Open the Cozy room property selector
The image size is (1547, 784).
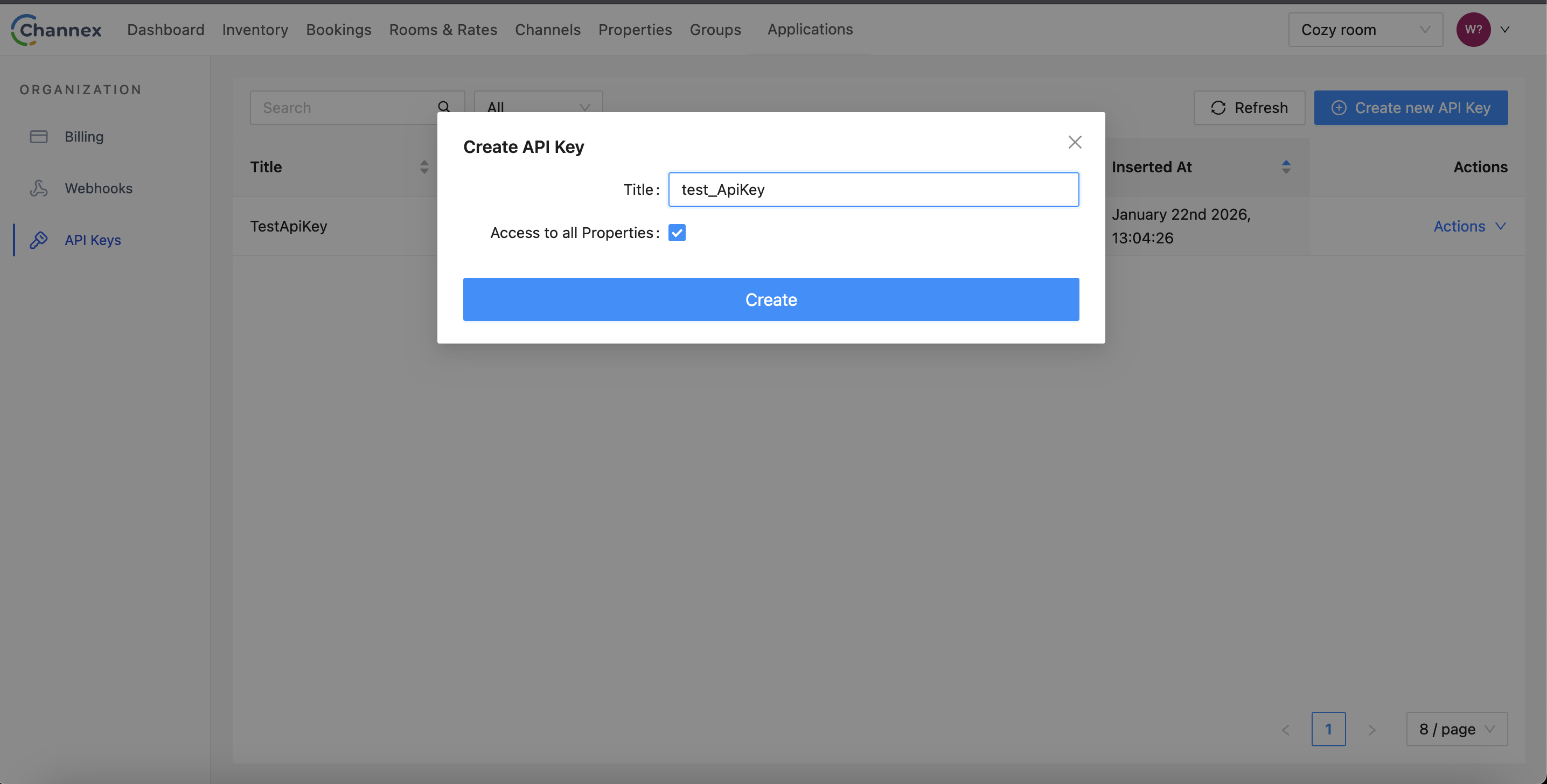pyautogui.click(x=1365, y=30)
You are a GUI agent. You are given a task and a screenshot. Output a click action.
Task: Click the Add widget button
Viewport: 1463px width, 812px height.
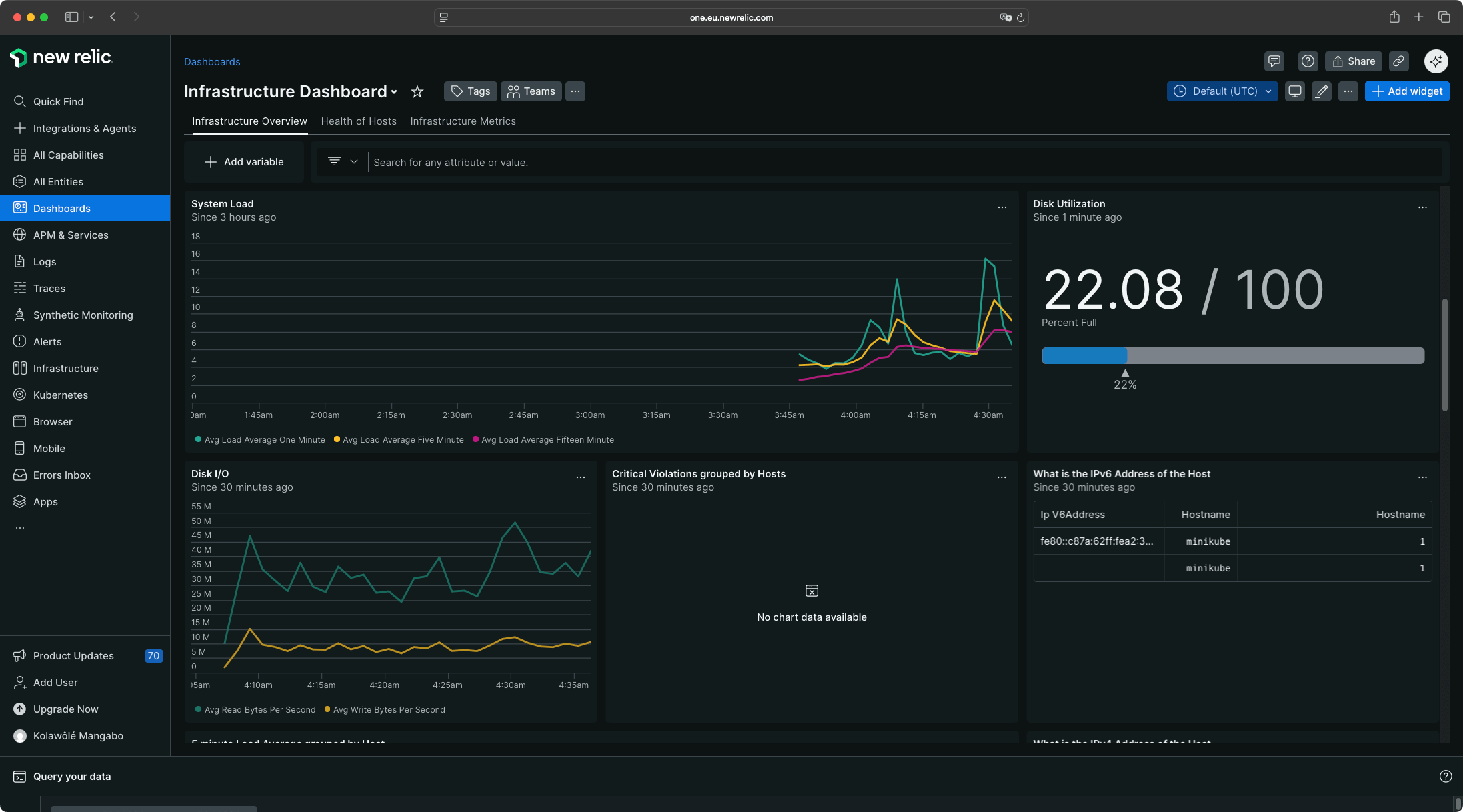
::::
Task objective
Starting with the line that contains "Task: Click the Add widget button", repeat each line exactly through the last line of the data above, and nothing more; the pictures stay out.

Response area
Task: Click the Add widget button
Viewport: 1463px width, 812px height.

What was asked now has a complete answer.